Entries locating text and items >>
**********
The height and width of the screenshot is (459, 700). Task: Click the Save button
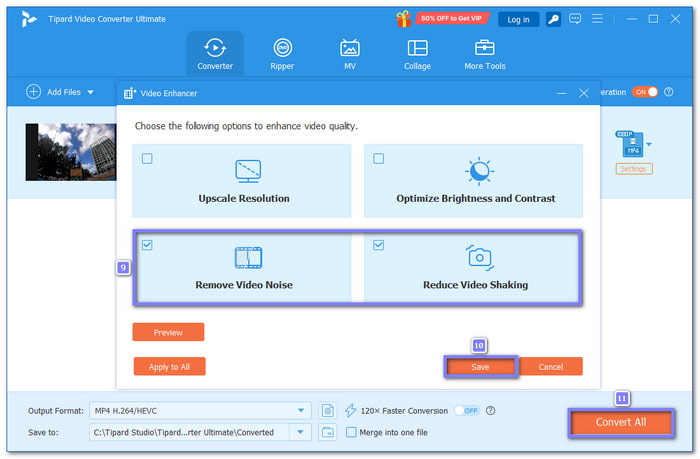(x=481, y=367)
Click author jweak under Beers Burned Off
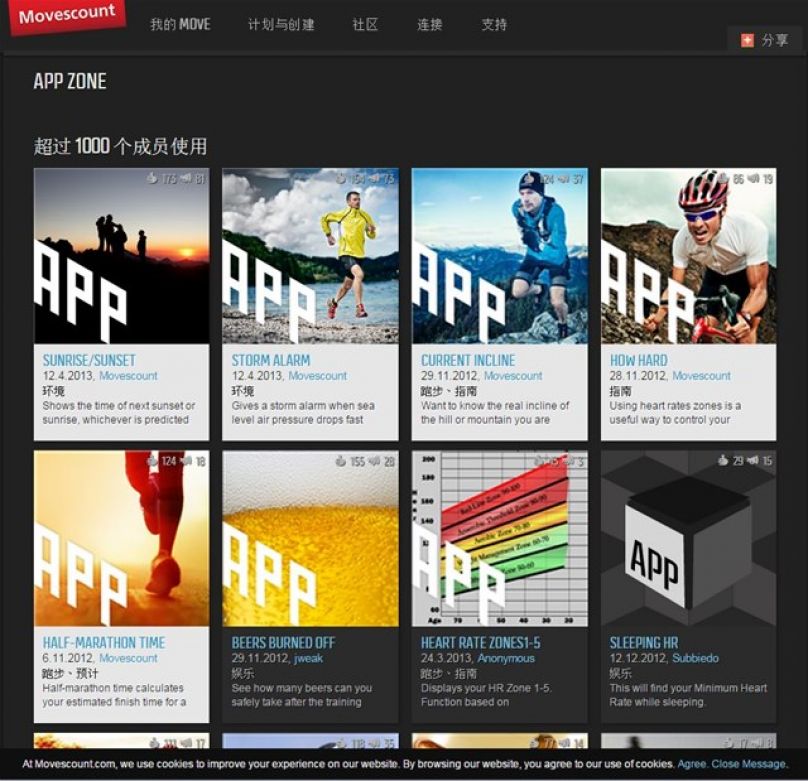The height and width of the screenshot is (781, 808). coord(308,658)
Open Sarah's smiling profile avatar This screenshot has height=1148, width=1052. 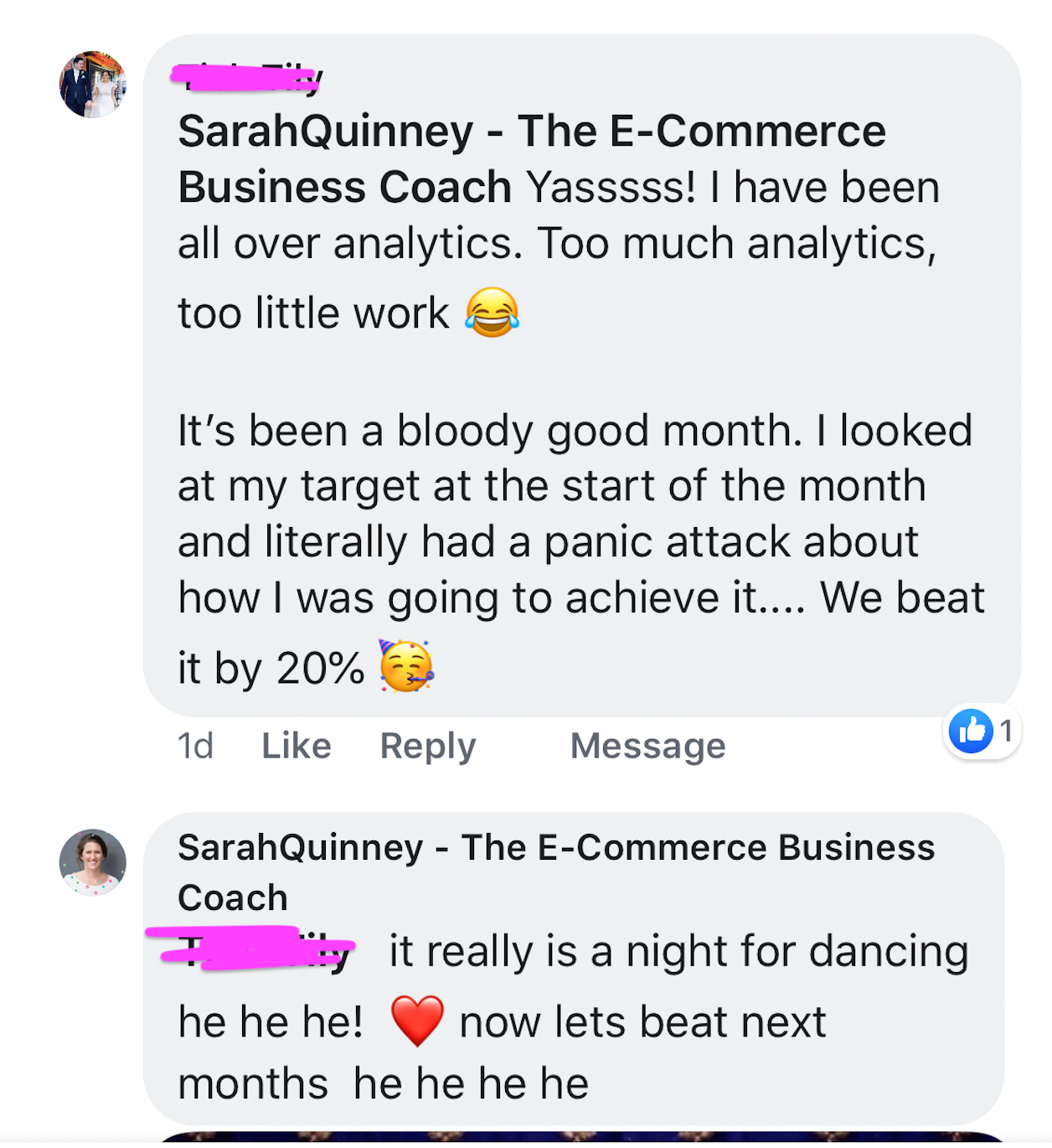92,862
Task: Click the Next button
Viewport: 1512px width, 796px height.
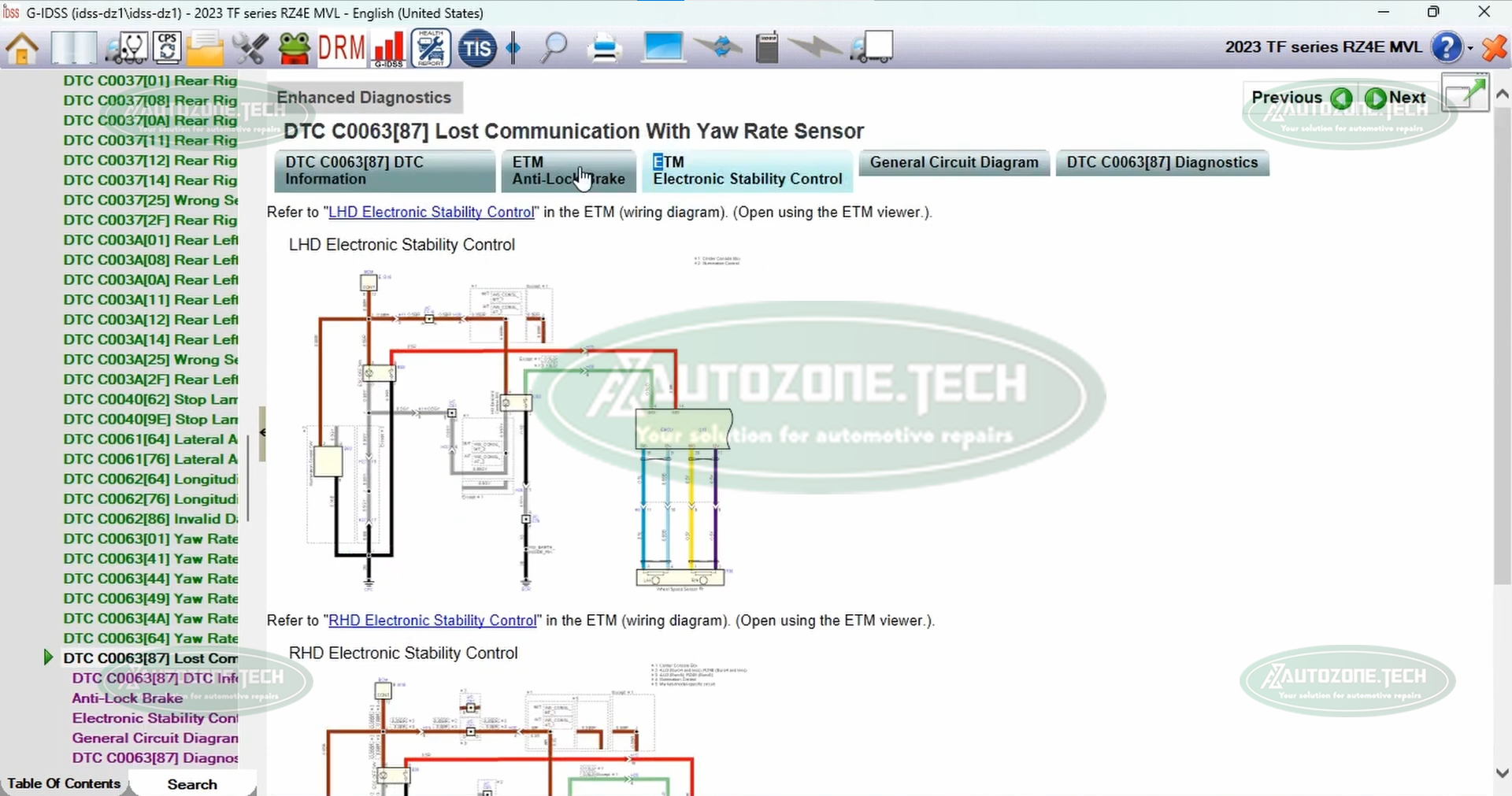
**********
Exercise details >>
Reproduce the records verbatim from the start through the line that contains "The height and width of the screenshot is (781, 808).", including that line, and leave the pictures out.

Full response >>
The height and width of the screenshot is (459, 700). Task: Click the Save button
(x=481, y=367)
Click author jweak under Beers Burned Off
The height and width of the screenshot is (781, 808). coord(308,658)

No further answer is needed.